Extended red snapper fishing season prompts legal battle
A popular American seafood is at the center of a fight among commercial fishermen and the federal government.
Last month, the Trump administration extended the recreational fishing season for red snapper in the Gulf of Mexico from just three days to 42 days.
Now, environmental groups are suing the Department of Commerce, claiming the decision jeopardizes efforts to rebuild the red snapper population in the Gulf. The department says the three-day season was hurting businesses that depend on sport fishing. But commercial fishermen worry longer seasons could threaten the red snapper population.
CBS News correspondent Omar Villafranca is on Louisiana's Gulf Coast with the battle over how many red snappers should be pulled from the water.
Villafrana spoke with Dale Beebe, a commercial fisherman who just returned to the Louisiana shore with almost 6,000 pounds of red snapper.
"It has been great," Beebe said. "We've had the best snapper fishing in the last two or three years than we've had in 25 years."

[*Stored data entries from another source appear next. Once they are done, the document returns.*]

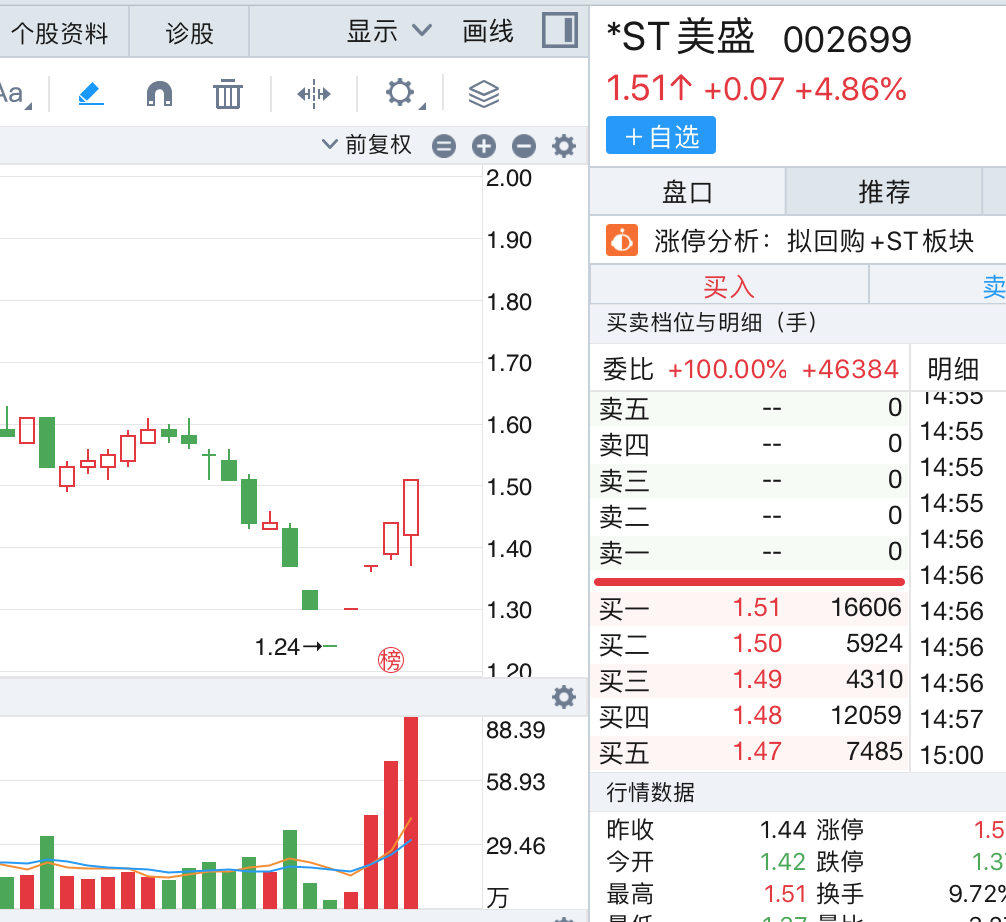The width and height of the screenshot is (1006, 922).
Task: Switch to the 推荐 tab
Action: pyautogui.click(x=884, y=192)
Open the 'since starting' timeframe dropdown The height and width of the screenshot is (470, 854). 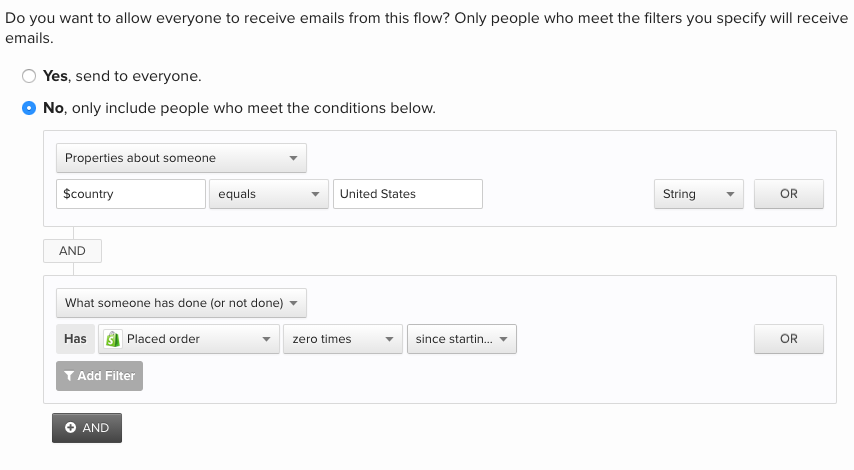(461, 339)
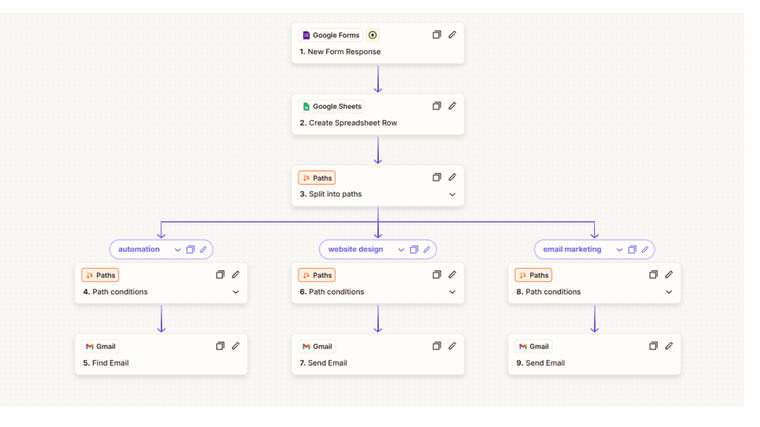Click the Paths badge on step 8
Viewport: 760px width, 427px height.
534,275
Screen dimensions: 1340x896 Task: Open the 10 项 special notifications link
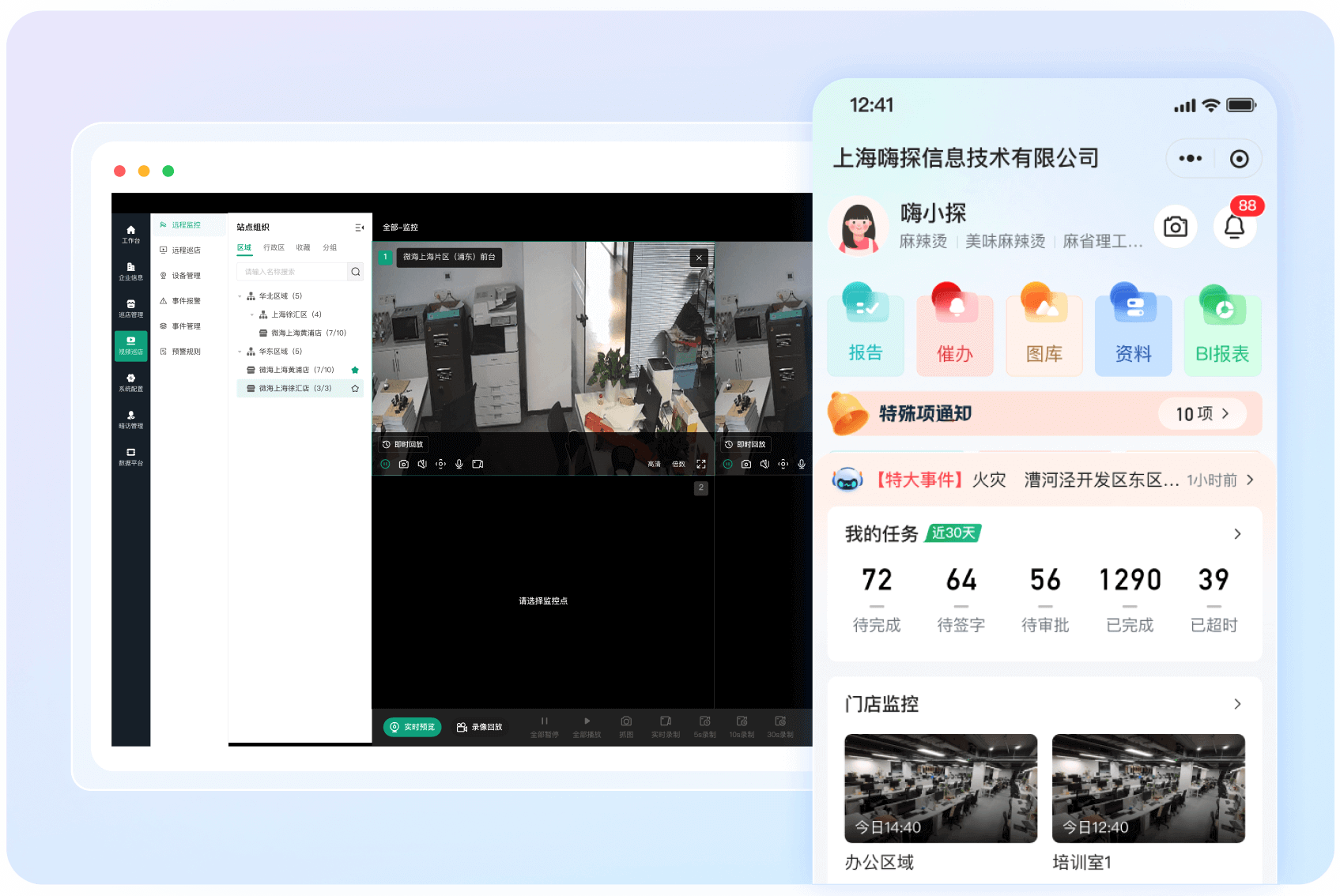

The snapper is prized in restaurants as flaky and full of flavor. And on fishing boats, it's renowned for its fight.
Overfishing caused the Gulf's red snapper population to plummet in the mid 1980s.
David Cresson, of the Coastal Conservation Association of Louisiana, says the red snapper population has largely recovered, and a three-day fishing season is too short for recreational anglers.
"Two of those days here in Louisiana were unfishable," Cresson said. "The weather was too rough."
This year, the government set a quota of just over 13 million pounds of red snapper to be pulled from the Gulf -- 51 percent for commercial fishermen and 49 percent for recreational fishermen. But in 2016, recreational anglers exceeded that limit by 65 tons.
"If you're not going to adhere to the law, why have regulations," said David Krebs, owner of Ariel Seafoods. "We can all just go back to the wild, wild West, and it is going to damage the resource."
J.P. Brooker is an attorney for the Ocean Conservancy, a group suing the federal government to limit the extended fishing season.
"It's fundamentally unfair," Brooker said. "It's unfair to commercial fishermen, it's unfair to the long-term viability of the recreational fishery as well."
But others argue the regulations have to be fair, including to those who fish for fun.
"We all want to protect the resource," Cresson said. "But there's got to be a balance between protecting the resource, watching it grow, and still allowing it to be available to the American public."
What's happening here along the Gulf Coast with these fish is just one of several changes by the Trump administration being challenged by environmental groups. In Yellowstone National Park, grizzly bears will soon be removed from the endangered species list. Several environmental groups have announced they will file suit as soon as the delisting takes effect.